### TEXTE PRÉSENTÉ

Dans les pas du peintre Millet, de Cherbourg à Barbizon
Entre classicisme et impressionnisme, Millet posa les bases d’une révolution picturale majeure. Mais qui était-il ? Quel a été son parcours ? Dans les pas du peintre Millet, de Cherbourg à Barbizon, redécouvrons quelques-unes de ses œuvres.
Millet : de Cherbourg à Barbizon, les premiers pas
La Normandie de Millet 1814-1837
Jean-François Millet naît en 1814 près de Cherbourg, dans le Cotentin, au sein d’une famille de paysans. Il travaille à la ferme jusqu’à l’âge de 20 ans. Sa famille a le goût et le respect du savoir et il reçoit une bonne éducation dans le domaine des lettres et des arts par le biais de son oncle, un curé lettré. Son père décèle chez son fils un don affirmé pour le dessin et en 1833, il l’inscrit à Cherbourg dans l’atelier du peintre Du Mouchel.
Puis, il quitte la campagne Normande, mais celle-ci restera à tout jamais dans son cœur…
Paris, où Millet devient « l’homme des bois »

### DÉFI A
Pour chacune des affirmations suivantes, dites si elle est conforme au texte sur Millet, en répondant par oui ou par non et en citant à l'identique les mots du texte qui permettent de trancher.
(i) Millet est né en 1814 près de Cherbourg.
(ii) Millet a travaillé à la ferme jusqu'à l'âge de 30 ans.
(iii) C'est sa mère qui l'a inscrit dans l'atelier du peintre Du Mouchel.
Le texte sur Millet et les entrées qui suivent n'ont aucun lien entre eux.

### DONNÉES SOURCES
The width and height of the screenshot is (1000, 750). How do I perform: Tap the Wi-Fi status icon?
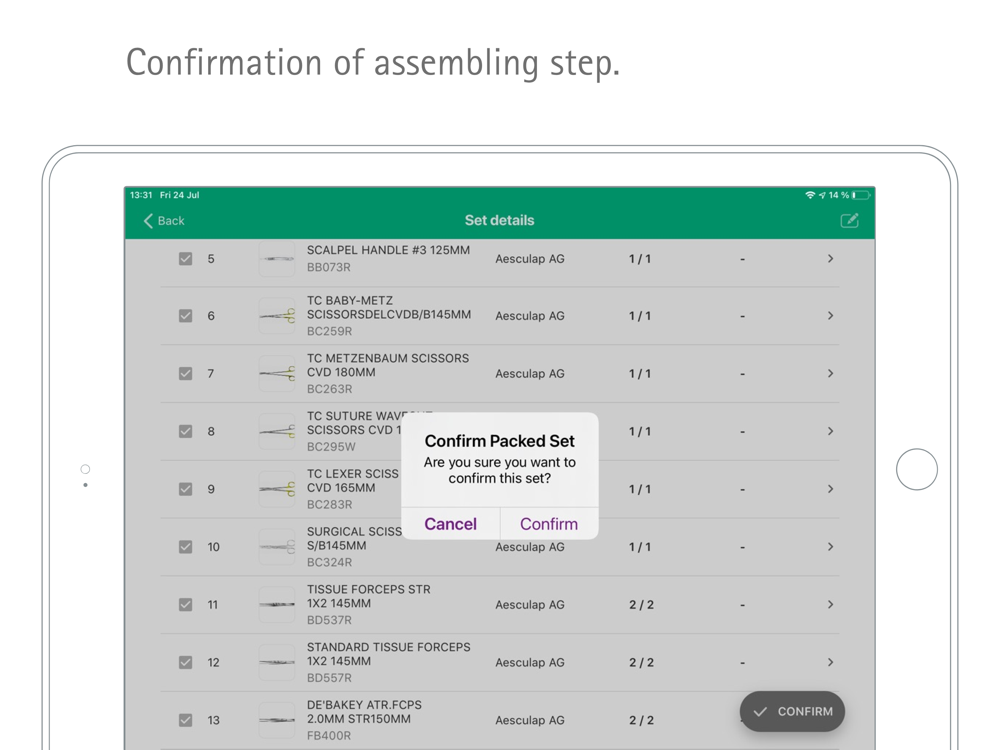pyautogui.click(x=809, y=195)
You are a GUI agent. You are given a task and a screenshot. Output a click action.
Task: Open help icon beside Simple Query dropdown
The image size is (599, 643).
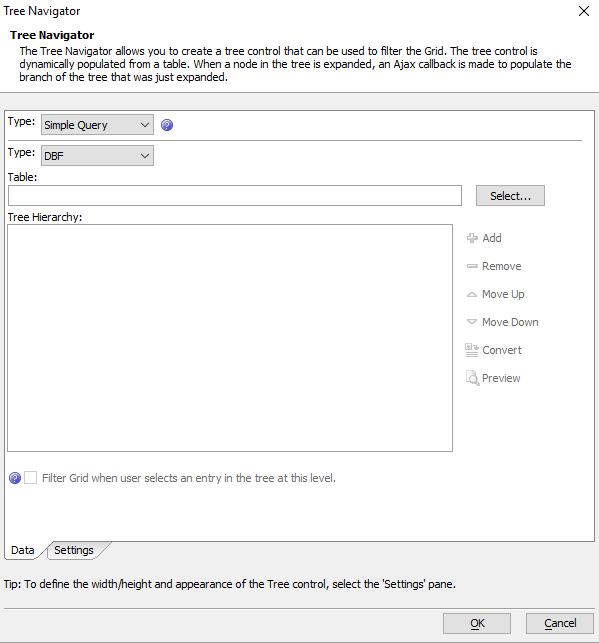tap(167, 125)
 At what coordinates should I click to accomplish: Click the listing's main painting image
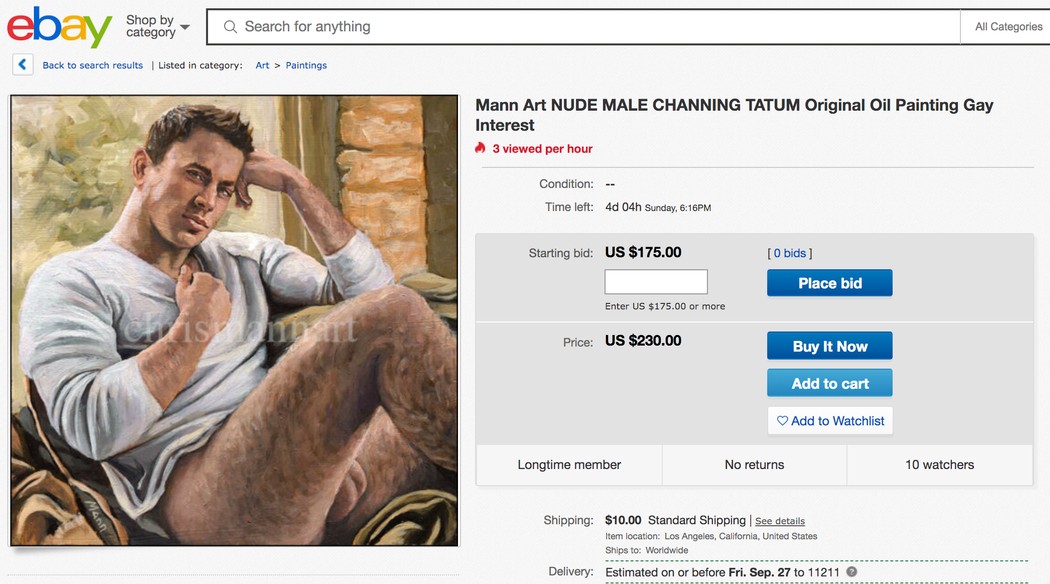coord(234,320)
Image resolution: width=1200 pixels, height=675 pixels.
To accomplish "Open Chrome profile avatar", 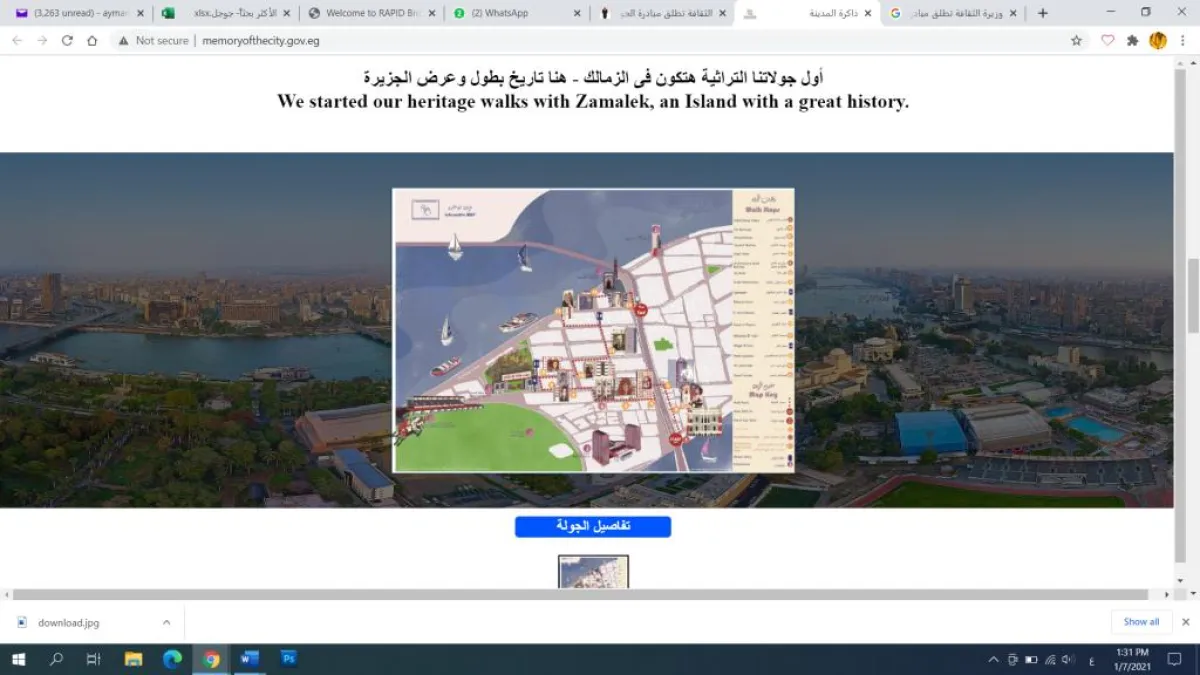I will click(1158, 41).
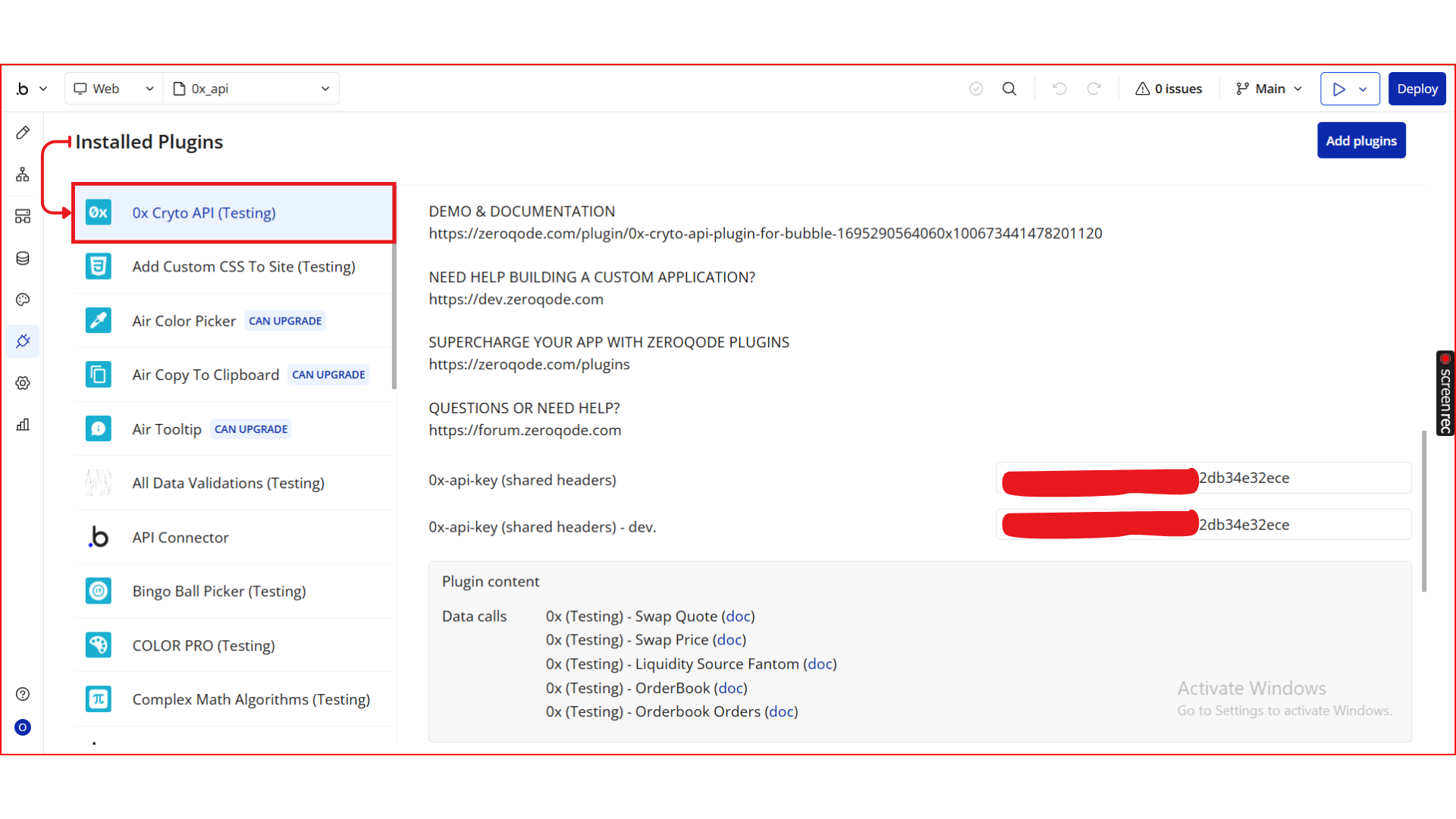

### DÉFI B
Recopiez les entrées depuis leur première ligne jusqu'à la ligne contenant « coord(234,320) », celle-ci comprise, en remplaçant « screenshot » par « capture » sans rien modifier d'autre. Laissez les images de côté.

### RÉPONSE A
(i) Oui : « Jean-François Millet naît en 1814 près de Cherbourg »
(ii) Non : « Il travaille à la ferme jusqu’à l’âge de 20 ans. »
(iii) Non : « Son père décèle chez son fils un don affirmé pour le dessin et en 1833, il l’inscrit à Cherbourg dans l’atelier du peintre Du Mouchel. »

### RÉPONSE B
The width and height of the capture is (1000, 750). How do I perform: Tap the Wi-Fi status icon?
pyautogui.click(x=809, y=195)
You are a GUI agent. You are given a task and a capture. Output a click action.
Task: Open help icon beside Simple Query dropdown
The image size is (599, 643).
tap(167, 125)
 At what coordinates should I click to accomplish: Click the listing's main painting image
coord(234,320)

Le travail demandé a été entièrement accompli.